What you have to do
Leave every entry as it is and write the data out in full.

>>>>

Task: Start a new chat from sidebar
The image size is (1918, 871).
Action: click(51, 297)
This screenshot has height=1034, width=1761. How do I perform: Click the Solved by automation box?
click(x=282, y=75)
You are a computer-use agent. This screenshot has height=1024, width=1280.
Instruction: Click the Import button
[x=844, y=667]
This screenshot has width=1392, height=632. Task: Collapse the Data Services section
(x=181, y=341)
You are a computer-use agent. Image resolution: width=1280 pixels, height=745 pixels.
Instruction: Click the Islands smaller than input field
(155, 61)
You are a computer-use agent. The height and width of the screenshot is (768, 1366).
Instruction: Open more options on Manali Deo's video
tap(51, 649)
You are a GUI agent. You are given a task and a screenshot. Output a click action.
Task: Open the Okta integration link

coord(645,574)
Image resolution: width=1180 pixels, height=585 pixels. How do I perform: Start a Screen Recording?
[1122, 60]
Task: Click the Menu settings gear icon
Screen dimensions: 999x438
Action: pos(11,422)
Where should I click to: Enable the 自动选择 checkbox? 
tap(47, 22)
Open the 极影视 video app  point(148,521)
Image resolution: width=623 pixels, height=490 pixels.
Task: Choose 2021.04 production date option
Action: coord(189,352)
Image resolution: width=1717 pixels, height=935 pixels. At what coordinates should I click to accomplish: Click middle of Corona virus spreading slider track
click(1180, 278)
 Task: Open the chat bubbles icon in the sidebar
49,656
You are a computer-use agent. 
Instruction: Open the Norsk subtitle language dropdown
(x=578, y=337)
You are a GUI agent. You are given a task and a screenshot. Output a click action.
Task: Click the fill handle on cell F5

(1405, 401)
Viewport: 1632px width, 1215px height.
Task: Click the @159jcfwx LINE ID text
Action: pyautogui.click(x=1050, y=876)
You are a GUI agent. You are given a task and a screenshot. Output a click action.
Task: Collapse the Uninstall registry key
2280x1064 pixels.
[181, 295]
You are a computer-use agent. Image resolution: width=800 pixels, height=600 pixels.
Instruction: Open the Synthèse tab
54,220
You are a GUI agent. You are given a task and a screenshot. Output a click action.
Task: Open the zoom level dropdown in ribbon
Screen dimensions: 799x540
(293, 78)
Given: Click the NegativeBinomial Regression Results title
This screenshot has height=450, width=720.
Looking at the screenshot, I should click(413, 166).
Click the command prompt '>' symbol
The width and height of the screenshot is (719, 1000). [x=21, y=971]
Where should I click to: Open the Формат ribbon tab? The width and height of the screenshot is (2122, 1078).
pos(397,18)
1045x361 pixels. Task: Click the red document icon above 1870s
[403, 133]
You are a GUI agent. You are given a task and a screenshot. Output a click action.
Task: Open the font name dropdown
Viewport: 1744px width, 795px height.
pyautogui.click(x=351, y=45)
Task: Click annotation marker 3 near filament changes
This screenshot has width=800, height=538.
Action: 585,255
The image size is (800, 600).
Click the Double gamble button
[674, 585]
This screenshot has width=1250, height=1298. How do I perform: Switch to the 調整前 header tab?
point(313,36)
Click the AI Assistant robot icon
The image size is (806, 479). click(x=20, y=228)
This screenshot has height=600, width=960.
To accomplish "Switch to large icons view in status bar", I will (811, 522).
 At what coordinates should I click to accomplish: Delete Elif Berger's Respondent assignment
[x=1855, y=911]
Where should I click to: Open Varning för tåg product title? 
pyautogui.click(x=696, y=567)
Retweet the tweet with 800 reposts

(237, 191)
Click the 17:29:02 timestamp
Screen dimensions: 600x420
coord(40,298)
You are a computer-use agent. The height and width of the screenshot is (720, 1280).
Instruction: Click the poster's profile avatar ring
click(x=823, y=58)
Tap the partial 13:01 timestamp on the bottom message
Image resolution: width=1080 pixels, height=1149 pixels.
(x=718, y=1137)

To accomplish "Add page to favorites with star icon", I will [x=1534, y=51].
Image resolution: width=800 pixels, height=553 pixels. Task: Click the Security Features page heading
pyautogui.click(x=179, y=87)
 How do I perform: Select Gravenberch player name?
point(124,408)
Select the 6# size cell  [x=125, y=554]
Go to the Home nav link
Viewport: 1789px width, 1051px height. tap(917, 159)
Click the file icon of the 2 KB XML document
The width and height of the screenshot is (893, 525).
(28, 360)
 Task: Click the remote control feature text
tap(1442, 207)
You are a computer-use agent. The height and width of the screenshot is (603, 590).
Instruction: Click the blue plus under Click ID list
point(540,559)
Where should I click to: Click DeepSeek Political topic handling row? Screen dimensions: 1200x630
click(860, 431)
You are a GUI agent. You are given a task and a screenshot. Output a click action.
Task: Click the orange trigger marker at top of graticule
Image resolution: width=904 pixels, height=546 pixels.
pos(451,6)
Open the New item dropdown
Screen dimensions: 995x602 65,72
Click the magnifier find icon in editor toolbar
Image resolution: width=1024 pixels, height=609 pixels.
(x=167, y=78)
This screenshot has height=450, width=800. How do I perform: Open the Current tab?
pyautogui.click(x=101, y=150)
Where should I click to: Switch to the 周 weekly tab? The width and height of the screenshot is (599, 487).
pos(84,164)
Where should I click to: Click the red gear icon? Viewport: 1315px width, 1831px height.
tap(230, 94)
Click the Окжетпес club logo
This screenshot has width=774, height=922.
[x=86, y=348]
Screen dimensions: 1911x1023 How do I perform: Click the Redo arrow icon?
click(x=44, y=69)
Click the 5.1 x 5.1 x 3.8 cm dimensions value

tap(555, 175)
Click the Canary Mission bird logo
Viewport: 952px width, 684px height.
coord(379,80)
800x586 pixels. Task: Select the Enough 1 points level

<<<<

Response for this exercise
Task: Start a new chat from sidebar
The image size is (1918, 871).
Action: click(51, 297)
This screenshot has height=1034, width=1761. How do I perform: Click the Solved by automation box?
click(x=282, y=75)
You are a computer-use agent. This screenshot has height=1024, width=1280.
Instruction: Click the Import button
[x=844, y=667]
This screenshot has width=1392, height=632. Task: Collapse the Data Services section
(x=181, y=341)
You are a computer-use agent. Image resolution: width=1280 pixels, height=745 pixels.
Instruction: Click the Islands smaller than input field
(155, 61)
You are a computer-use agent. The height and width of the screenshot is (768, 1366).
Instruction: Open more options on Manali Deo's video
tap(51, 649)
You are a GUI agent. You are given a task and a screenshot. Output a click action.
Task: Open the Okta integration link

coord(645,574)
Image resolution: width=1180 pixels, height=585 pixels. How do I perform: Start a Screen Recording?
[1122, 60]
Task: Click the Menu settings gear icon
Screen dimensions: 999x438
Action: pos(11,422)
Where should I click to: Enable the 自动选择 checkbox? 
tap(47, 22)
Open the 极影视 video app  point(148,521)
Image resolution: width=623 pixels, height=490 pixels.
Task: Choose 2021.04 production date option
Action: coord(189,352)
Image resolution: width=1717 pixels, height=935 pixels. At what coordinates should I click to accomplish: Click middle of Corona virus spreading slider track
click(1180, 278)
 Task: Open the chat bubbles icon in the sidebar
49,656
You are a computer-use agent. 
Instruction: Open the Norsk subtitle language dropdown
(x=578, y=337)
You are a GUI agent. You are given a task and a screenshot. Output a click action.
Task: Click the fill handle on cell F5

(1405, 401)
Viewport: 1632px width, 1215px height.
Task: Click the @159jcfwx LINE ID text
Action: pyautogui.click(x=1050, y=876)
You are a GUI agent. You are given a task and a screenshot. Output a click action.
Task: Collapse the Uninstall registry key
2280x1064 pixels.
[181, 295]
You are a computer-use agent. Image resolution: width=800 pixels, height=600 pixels.
Instruction: Open the Synthèse tab
54,220
You are a GUI agent. You are given a task and a screenshot. Output a click action.
Task: Open the zoom level dropdown in ribbon
Screen dimensions: 799x540
(293, 78)
Given: Click the NegativeBinomial Regression Results title
This screenshot has height=450, width=720.
Looking at the screenshot, I should click(413, 166).
Click the command prompt '>' symbol
The width and height of the screenshot is (719, 1000). [x=21, y=971]
Where should I click to: Open the Формат ribbon tab? The width and height of the screenshot is (2122, 1078).
pos(397,18)
1045x361 pixels. Task: Click the red document icon above 1870s
[403, 133]
You are a GUI agent. You are given a task and a screenshot. Output a click action.
Task: Open the font name dropdown
Viewport: 1744px width, 795px height.
pyautogui.click(x=351, y=45)
Task: Click annotation marker 3 near filament changes
This screenshot has width=800, height=538.
Action: 585,255
The image size is (800, 600).
Click the Double gamble button
[674, 585]
This screenshot has width=1250, height=1298. How do I perform: Switch to the 調整前 header tab?
point(313,36)
Click the AI Assistant robot icon
The image size is (806, 479). click(x=20, y=228)
This screenshot has height=600, width=960.
To accomplish "Switch to large icons view in status bar", I will (811, 522).
 At what coordinates should I click to accomplish: Delete Elif Berger's Respondent assignment
[x=1855, y=911]
Where should I click to: Open Varning för tåg product title? 
pyautogui.click(x=696, y=567)
Retweet the tweet with 800 reposts

(237, 191)
Click the 17:29:02 timestamp
Screen dimensions: 600x420
coord(40,298)
You are a computer-use agent. The height and width of the screenshot is (720, 1280).
Instruction: Click the poster's profile avatar ring
click(x=823, y=58)
Tap the partial 13:01 timestamp on the bottom message
Image resolution: width=1080 pixels, height=1149 pixels.
(x=718, y=1137)

To accomplish "Add page to favorites with star icon", I will [x=1534, y=51].
Image resolution: width=800 pixels, height=553 pixels. Task: Click the Security Features page heading
pyautogui.click(x=179, y=87)
 How do I perform: Select Gravenberch player name?
point(124,408)
Select the 6# size cell  [x=125, y=554]
Go to the Home nav link
Viewport: 1789px width, 1051px height. tap(917, 159)
Click the file icon of the 2 KB XML document
The width and height of the screenshot is (893, 525).
(28, 360)
 Task: Click the remote control feature text
tap(1442, 207)
You are a computer-use agent. The height and width of the screenshot is (603, 590).
Instruction: Click the blue plus under Click ID list
point(540,559)
Where should I click to: Click DeepSeek Political topic handling row? Screen dimensions: 1200x630
click(860, 431)
You are a GUI agent. You are given a task and a screenshot. Output a click action.
Task: Click the orange trigger marker at top of graticule
Image resolution: width=904 pixels, height=546 pixels.
pos(451,6)
Open the New item dropdown
Screen dimensions: 995x602 65,72
Click the magnifier find icon in editor toolbar
Image resolution: width=1024 pixels, height=609 pixels.
(x=167, y=78)
This screenshot has height=450, width=800. How do I perform: Open the Current tab?
pyautogui.click(x=101, y=150)
Where should I click to: Switch to the 周 weekly tab? The width and height of the screenshot is (599, 487).
pos(84,164)
Where should I click to: Click the red gear icon? Viewport: 1315px width, 1831px height.
tap(230, 94)
Click the Окжетпес club logo
This screenshot has width=774, height=922.
[x=86, y=348]
Screen dimensions: 1911x1023 How do I perform: Click the Redo arrow icon?
click(x=44, y=69)
Click the 5.1 x 5.1 x 3.8 cm dimensions value

tap(555, 175)
Click the Canary Mission bird logo
Viewport: 952px width, 684px height.
coord(379,80)
800x586 pixels. Task: Select the Enough 1 points level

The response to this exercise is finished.